<<<<
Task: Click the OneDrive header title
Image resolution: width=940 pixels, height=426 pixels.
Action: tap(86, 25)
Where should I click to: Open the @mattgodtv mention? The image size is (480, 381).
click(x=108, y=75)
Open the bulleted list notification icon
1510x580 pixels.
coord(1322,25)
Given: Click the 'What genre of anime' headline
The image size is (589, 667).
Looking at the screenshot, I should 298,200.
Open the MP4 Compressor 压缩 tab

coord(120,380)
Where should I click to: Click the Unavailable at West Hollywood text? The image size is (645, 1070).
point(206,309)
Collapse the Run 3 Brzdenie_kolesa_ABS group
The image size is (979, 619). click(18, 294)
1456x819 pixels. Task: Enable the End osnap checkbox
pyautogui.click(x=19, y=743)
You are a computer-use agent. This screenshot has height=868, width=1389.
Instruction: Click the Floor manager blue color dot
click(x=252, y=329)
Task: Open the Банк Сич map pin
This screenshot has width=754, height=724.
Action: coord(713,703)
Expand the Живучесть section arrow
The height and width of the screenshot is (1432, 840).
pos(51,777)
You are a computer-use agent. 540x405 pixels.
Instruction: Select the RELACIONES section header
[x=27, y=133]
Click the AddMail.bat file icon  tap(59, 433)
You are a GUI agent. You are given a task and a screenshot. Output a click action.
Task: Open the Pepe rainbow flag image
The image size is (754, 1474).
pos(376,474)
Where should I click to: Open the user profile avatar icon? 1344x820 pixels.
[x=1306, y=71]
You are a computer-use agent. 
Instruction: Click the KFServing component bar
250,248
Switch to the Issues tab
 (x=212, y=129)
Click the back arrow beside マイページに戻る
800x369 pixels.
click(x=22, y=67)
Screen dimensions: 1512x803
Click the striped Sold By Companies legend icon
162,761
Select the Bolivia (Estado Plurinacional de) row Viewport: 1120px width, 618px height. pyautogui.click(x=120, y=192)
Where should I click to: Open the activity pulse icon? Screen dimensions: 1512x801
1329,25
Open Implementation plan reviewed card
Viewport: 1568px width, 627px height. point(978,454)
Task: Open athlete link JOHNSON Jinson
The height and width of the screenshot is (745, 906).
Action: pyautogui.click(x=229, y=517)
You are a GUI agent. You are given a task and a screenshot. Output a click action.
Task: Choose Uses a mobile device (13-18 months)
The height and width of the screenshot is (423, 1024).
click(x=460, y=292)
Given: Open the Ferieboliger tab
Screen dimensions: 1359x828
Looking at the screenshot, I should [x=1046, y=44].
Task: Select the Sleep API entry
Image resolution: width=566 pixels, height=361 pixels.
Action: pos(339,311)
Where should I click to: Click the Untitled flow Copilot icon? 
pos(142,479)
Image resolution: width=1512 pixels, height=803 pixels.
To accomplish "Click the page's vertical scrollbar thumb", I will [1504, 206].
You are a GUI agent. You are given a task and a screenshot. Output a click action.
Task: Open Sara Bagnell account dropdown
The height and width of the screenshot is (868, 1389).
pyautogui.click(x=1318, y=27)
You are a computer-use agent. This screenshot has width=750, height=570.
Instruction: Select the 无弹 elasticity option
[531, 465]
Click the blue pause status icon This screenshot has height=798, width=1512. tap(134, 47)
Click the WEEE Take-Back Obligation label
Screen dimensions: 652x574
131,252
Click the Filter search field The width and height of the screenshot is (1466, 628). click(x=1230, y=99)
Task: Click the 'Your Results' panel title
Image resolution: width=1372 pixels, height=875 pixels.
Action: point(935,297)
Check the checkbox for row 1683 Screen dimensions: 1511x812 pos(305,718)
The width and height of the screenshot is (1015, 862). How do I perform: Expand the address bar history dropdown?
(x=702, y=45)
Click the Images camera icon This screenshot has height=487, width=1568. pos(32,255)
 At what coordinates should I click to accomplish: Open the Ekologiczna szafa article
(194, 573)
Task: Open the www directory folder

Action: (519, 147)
>>>>
(Twoje zadanie)
Sformatuj jako CSV z kolumnami „polecenie” i „odpowiedź” wszystko od wiersza zawierającego „Given: Open the Ferieboliger tab” aż do wiersza zawierającego „Click the Images”, przy czym każda para tworzy jeden rekord. Każde pole ujmij w cudzysłów, a podziały wierszy zamień na spacje.

(Odpowiedź pisemna)
polecenie,odpowiedź
"Given: Open the Ferieboliger tab Screen dimensions: 1359x828","Looking at the screenshot, I should [x=1046, y=44]."
"Task: Select the Sleep API entry Image resolution: width=566 pixels, height=361 pixels.","Action: pos(339,311)"
"Where should I click to: Click the Untitled flow Copilot icon?","pos(142,479)"
"Image resolution: width=1512 pixels, height=803 pixels. To accomplish ""Click the page's vertical scrollbar thumb"",","I will [1504, 206]."
"You are a GUI agent. You are given a task and a screenshot. Output a click action. Task: Open Sara Bagnell account dropdown The height and width of the screenshot is (868, 1389).","pyautogui.click(x=1318, y=27)"
"You are a computer-use agent. This screenshot has width=750, height=570. Instruction: Select the 无弹 elasticity option","[531, 465]"
"Click the blue pause status icon This screenshot has height=798, width=1512.","tap(134, 47)"
"Click the WEEE Take-Back Obligation label Screen dimensions: 652x574","131,252"
"Click the Filter search field The width and height of the screenshot is (1466, 628).","click(x=1230, y=99)"
"Task: Click the 'Your Results' panel title Image resolution: width=1372 pixels, height=875 pixels.","Action: point(935,297)"
"Check the checkbox for row 1683 Screen dimensions: 1511x812","pos(305,718)"
"The width and height of the screenshot is (1015, 862). How do I perform: Expand the address bar history dropdown?","(x=702, y=45)"
"Click the Images camera icon This screenshot has height=487, width=1568.","pos(32,255)"